Julia Gallo constrói carreira artística com obras que causam fascínio e estranheza
Artista de 27 anos expõe sua primeira individual, 'Aguardente', no Paço das Artes, com desenhos feitos com carvão, café e papel
Para ver as obras de Julia Gallo, 27, é bom começar de perto e então se afastar. Cada desenho esconde uma infinidade de outros, que se juntam até formar seres inventados. “Gosto de não saber onde começa e onde termina”, diz a artista. Até o dia 6 de outubro, ela expõe sua primeira individual, Aguardente, com dez obras no Paço das Artes, em Higienópolis.
Gallo registra em desenho o que vê em um passeio com amigos, uma ida à feira, uma tarde no parque. Quando sente que tem material suficiente, ele se junta em algo maior. Às vezes, um registro feito há um dia resgata outro de anos atrás. “Quando a imagem mexe comigo, mas não consigo definir o que ela é, aí eu a potencializo”, explica.
Na infância, queria ser bióloga, arqueóloga e artista. “Desenhava bichos. Depois, o compromisso com o real ficou de lado”, conta. Filha do paulistano Rogério Gallo, diretor de TV, e da atriz carioca Maria Luísa Mendonça, ela nasceu no Rio, mas veio para São Paulo aos 14 anos, onde se formou em artes visuais na Faap. Com oito anos de carreira, mesmo jovem, suas obras são facilmente reconhecíveis pelo traço único e os materiais utilizados: café, carvão e papel.
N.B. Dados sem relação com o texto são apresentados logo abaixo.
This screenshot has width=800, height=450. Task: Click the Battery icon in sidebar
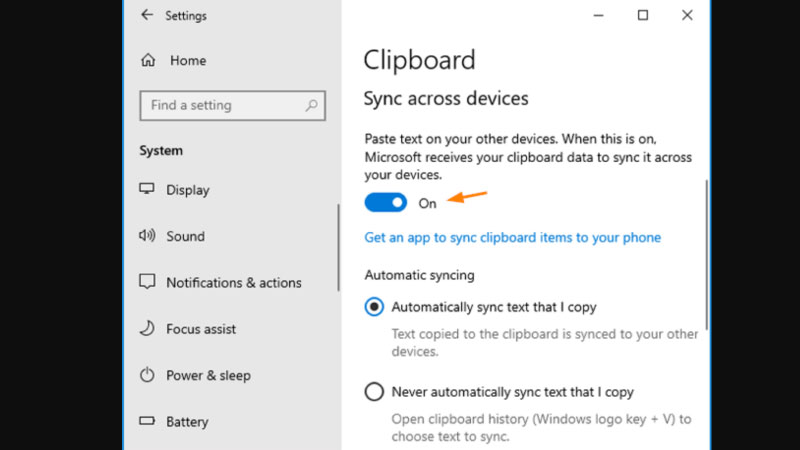(x=148, y=422)
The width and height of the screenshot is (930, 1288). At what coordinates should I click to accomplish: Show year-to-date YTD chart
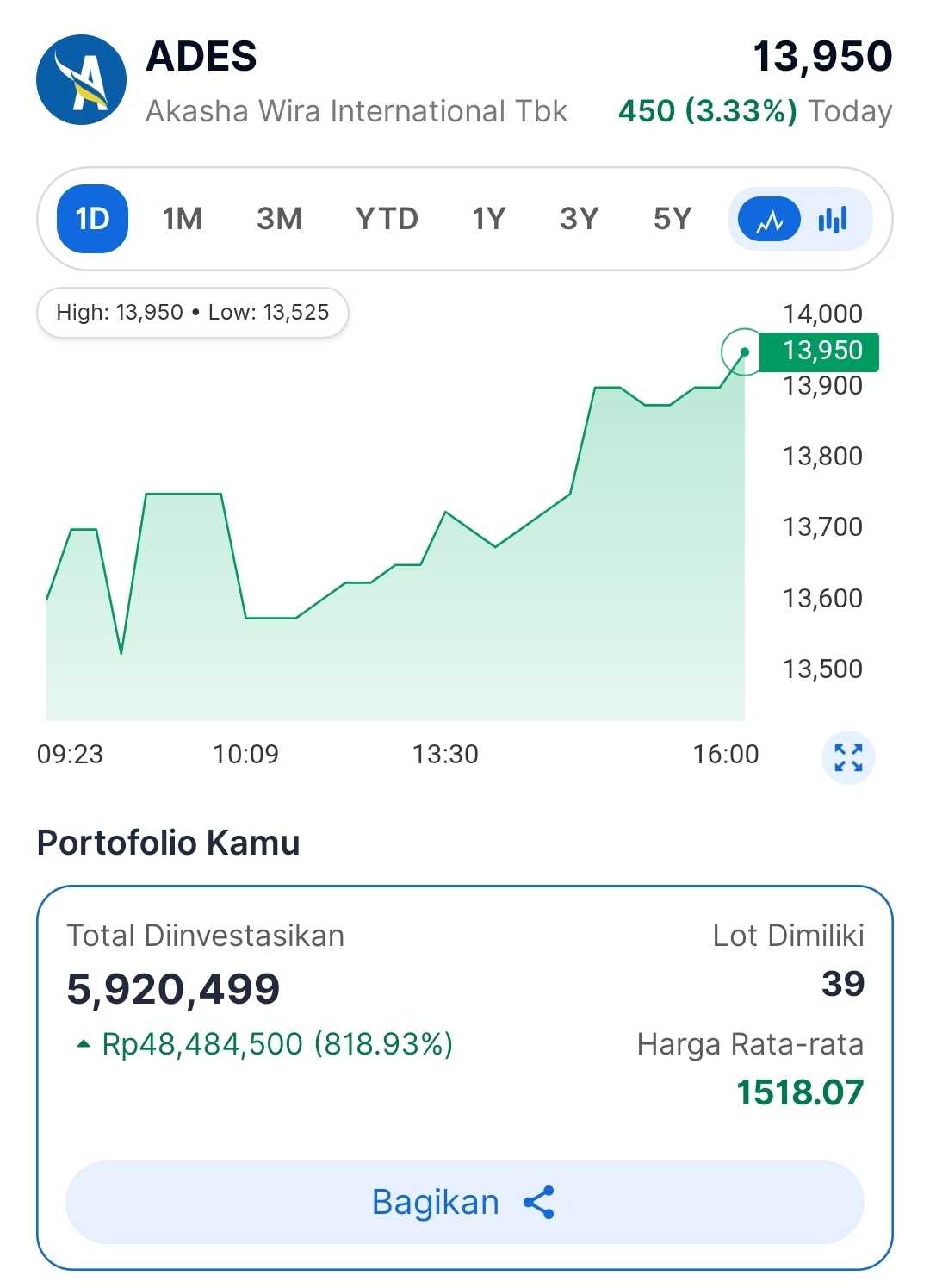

O carvão veio por seu caráter definitivo. “Qualquer decisão que você tomar vai aparecer na obra.” Depois, a limitação de uma tela quadrada a fez explorar os recortes de papel. Um dia, durante a pandemia de covid-19, Gallo, amante de café, derramou a bebida em um deles — e gostou do resultado.
Os recortes são expostos a uma certa distância da parede, por meio de ímãs colocados em parafusos. “Quero potencializar a sensação de pele e de corpo que o material traz.”
Em 2024, a artista participou de cinco exposições coletivas, em São Paulo, Rio de Janeiro e Hamburgo, na Alemanha. Em setembro, ingressou na residência artística Domo Damo, em uma construção de Paulo Mendes da Rocha, na Granja Julieta. O período promete uma nova leva de produções e a experimentação de novos materiais. “Me sinto com vontade de trabalhar. Quero fazer isso pelo resto da vida. Essa é minha meta.”
Publicado em VEJA São Paulo de 20 de setembro de 2024, edição nº 2911.